Published December 2, 2015 6:41pm ET



Marco Rubio has called the higher education system “antiquated and broken in multiple ways,” and to fix it, he proposes a voluntary indentured servitude program.

Instead of a loan that a student pays back with interest, Rubio’s plan touts “income sharing,” where an investor pays for college and then receives a percentage of the student’s income after graduation for a number of years, according to Bloomberg.

The risk shifts from the student to repay a loan, and the federal government who issues the majority of student loans, to the investor paying education expenses in hopes of a return on investment.

Australia has had a “very successful” income sharing system for higher education since 1989. Oregon has led the way in income sharing agreements, running a state program since 2013, and other states have researched similar programs. The Oregon plan, however, would be run by the state, which does not shift risk away from it.

Rubio’s campaign refers to the income sharing as “student investment plans,” and students would allow for the “innovative” plans from “approved investors” within a “legal, accountable framework.” That’s in addition to improving higher education tax incentives and the FAFSA, and making income-based repayment plans as “the universal repayment method for federal student loans.”

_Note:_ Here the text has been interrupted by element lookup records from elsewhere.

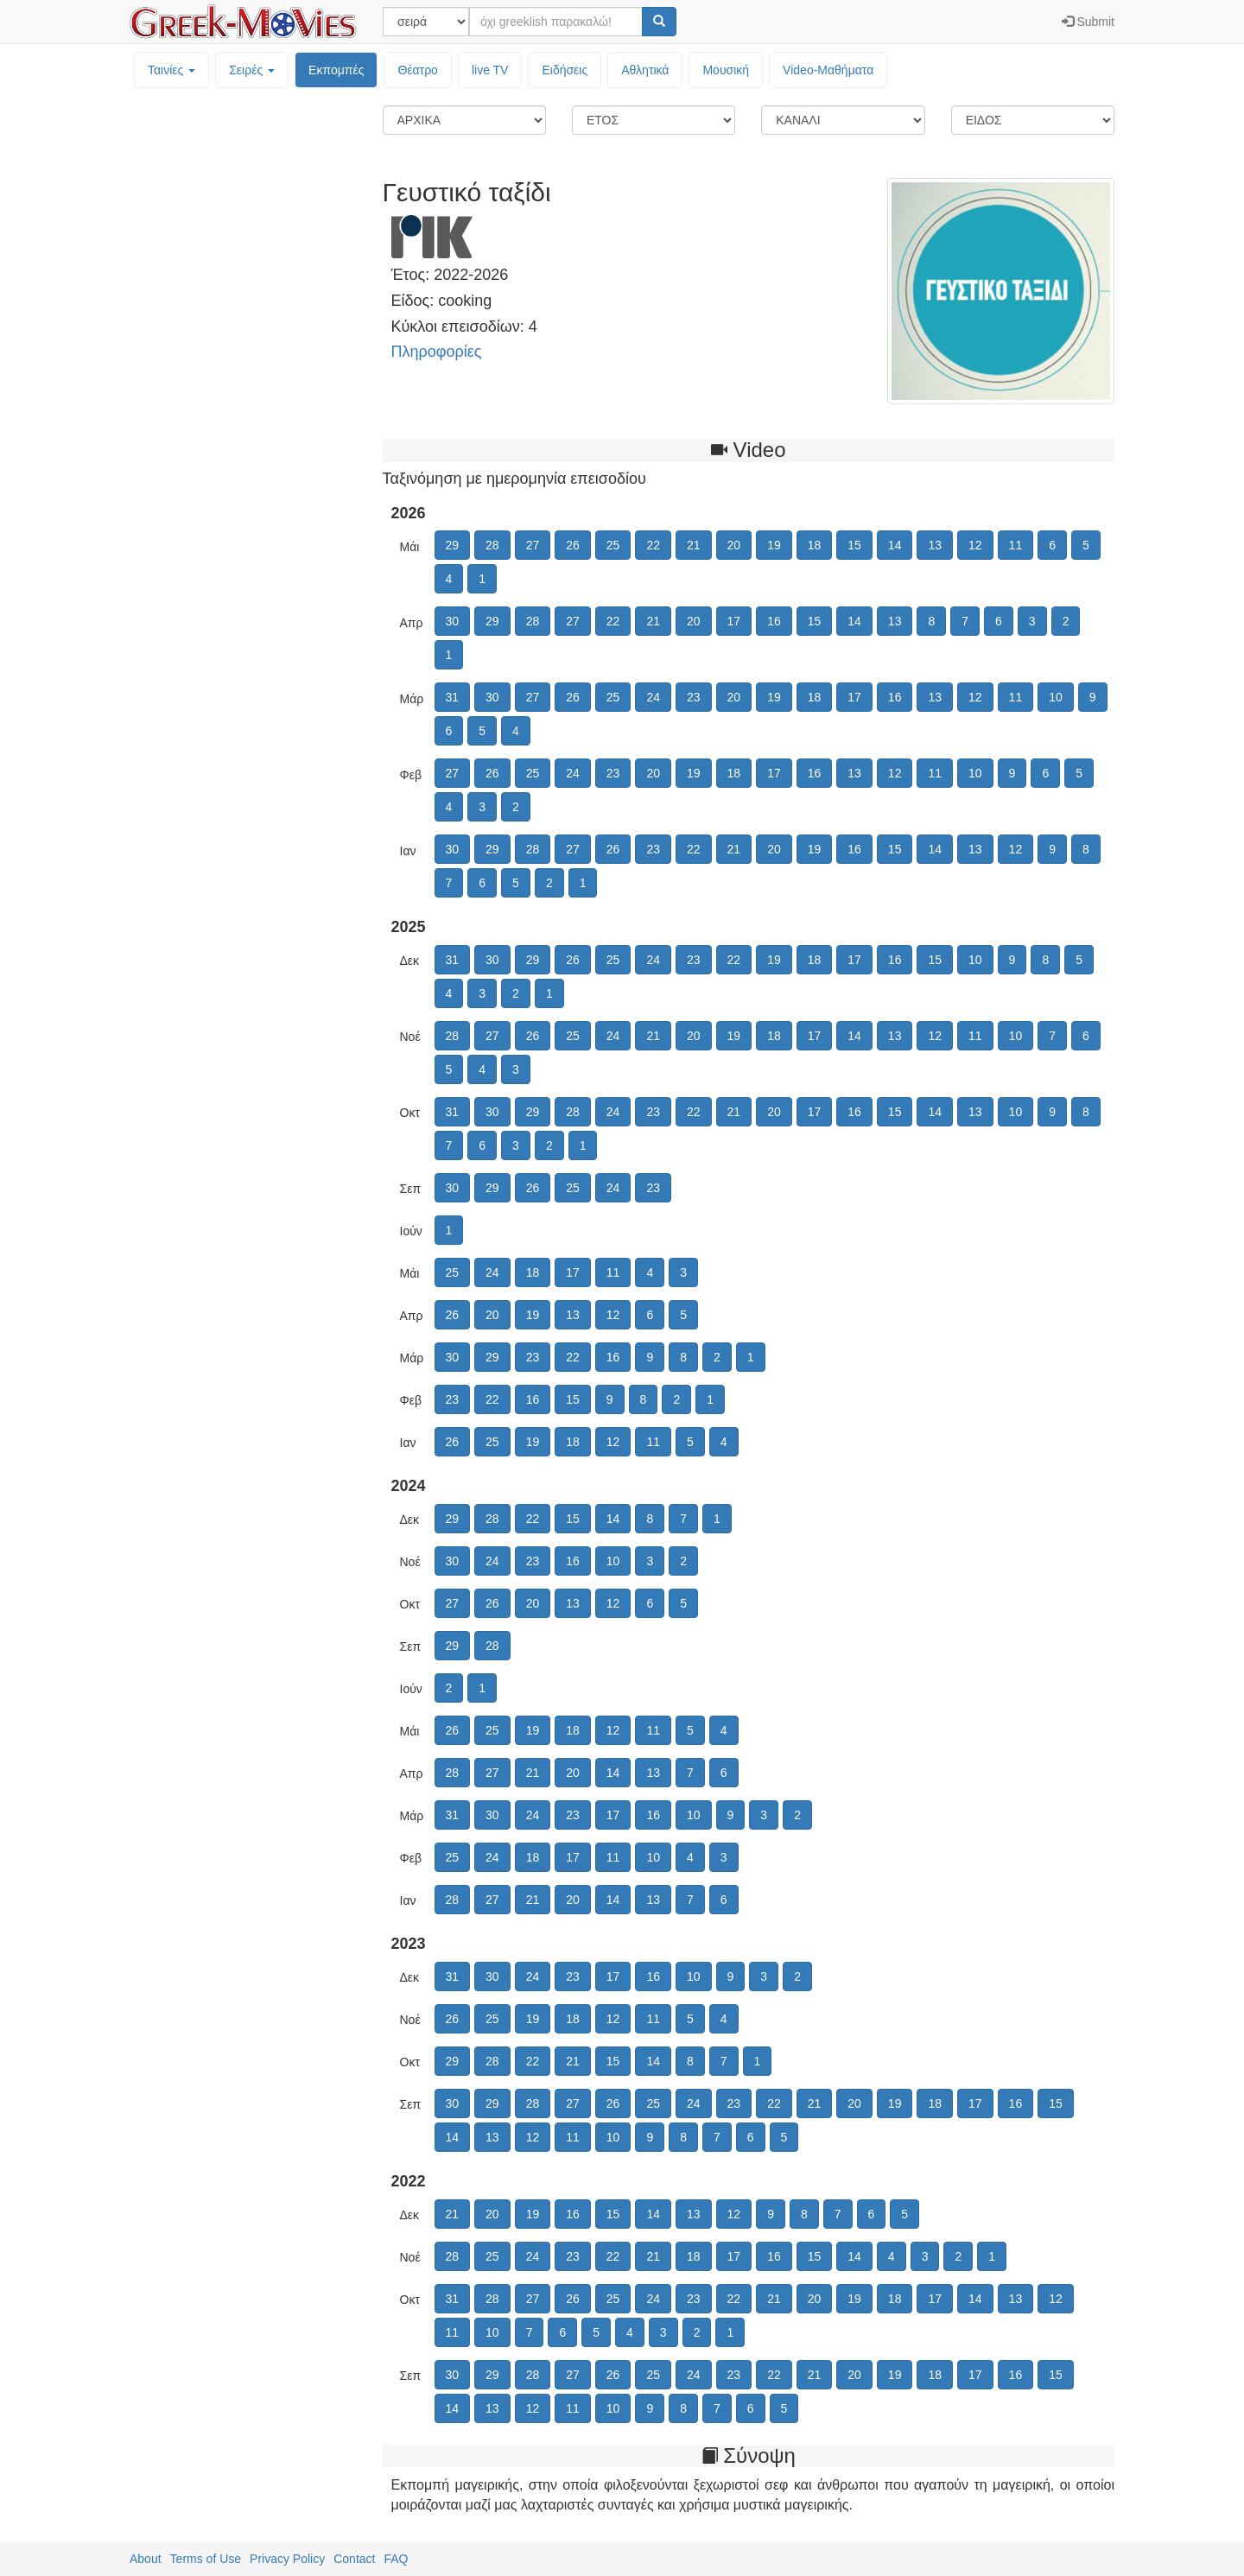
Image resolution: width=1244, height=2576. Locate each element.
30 (453, 621)
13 (935, 545)
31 (453, 697)
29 (453, 545)
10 (1056, 697)
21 (694, 545)
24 (653, 697)
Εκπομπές (336, 70)
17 (734, 621)
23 (694, 697)
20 (734, 545)
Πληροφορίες (436, 351)
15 (854, 545)
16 (774, 621)
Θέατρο (417, 70)
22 (653, 545)
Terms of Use (205, 2559)
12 (975, 545)
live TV (490, 70)
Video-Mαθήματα (828, 70)
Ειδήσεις (564, 70)
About (146, 2559)
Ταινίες (171, 70)
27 (533, 545)
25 (613, 545)
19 (774, 545)
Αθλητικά (645, 70)
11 (1016, 545)
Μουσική (725, 70)
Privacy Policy (287, 2559)
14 (895, 545)
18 (815, 545)
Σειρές (252, 70)
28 (492, 545)
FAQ (396, 2559)
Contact (354, 2559)
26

Purdue University is launching an experiment in income sharing to test its feasibility, and it could result in a useful case study.

Income sharing could be beneficial for students in low-paying fields after graduation. Instead of repaying federal loans, their payments would be more manageable. If they found themselves unemployed, a required payment wouldn’t be necessary like a traditional student loan.

Alex Tabarrok, an economist at George Mason University, described income-sharing agreements as “improving idiosyncratic risk sharing.” That is, students with degrees that average better salaries will have better repayment terms than degrees that earn less.

The kink in income sharing plans could be adverse selection. If low-income graduates flock toward income sharing, but high-income graduates stick to federal loans, investors could struggle to earn a profit. Or, if income-based repayment programs gain popularity, low-income graduates could stay with federal loans that they don’t have to repay in full, if that path is considerably cheaper than income sharing.

If a student doesn’t have a strong idea about a future career or fully comprehend the cost of college, a choice of federal loans or income sharing could prompt an analysis of why they enrolled in college.

Rubio’s endorsement of income sharing signals an openness toward non-traditional approaches to higher education. Until the American system tests income sharing more widely to see whether it could succeed, however, it’s unclear how effective it could be in reining in the high costs and debt of a college degree.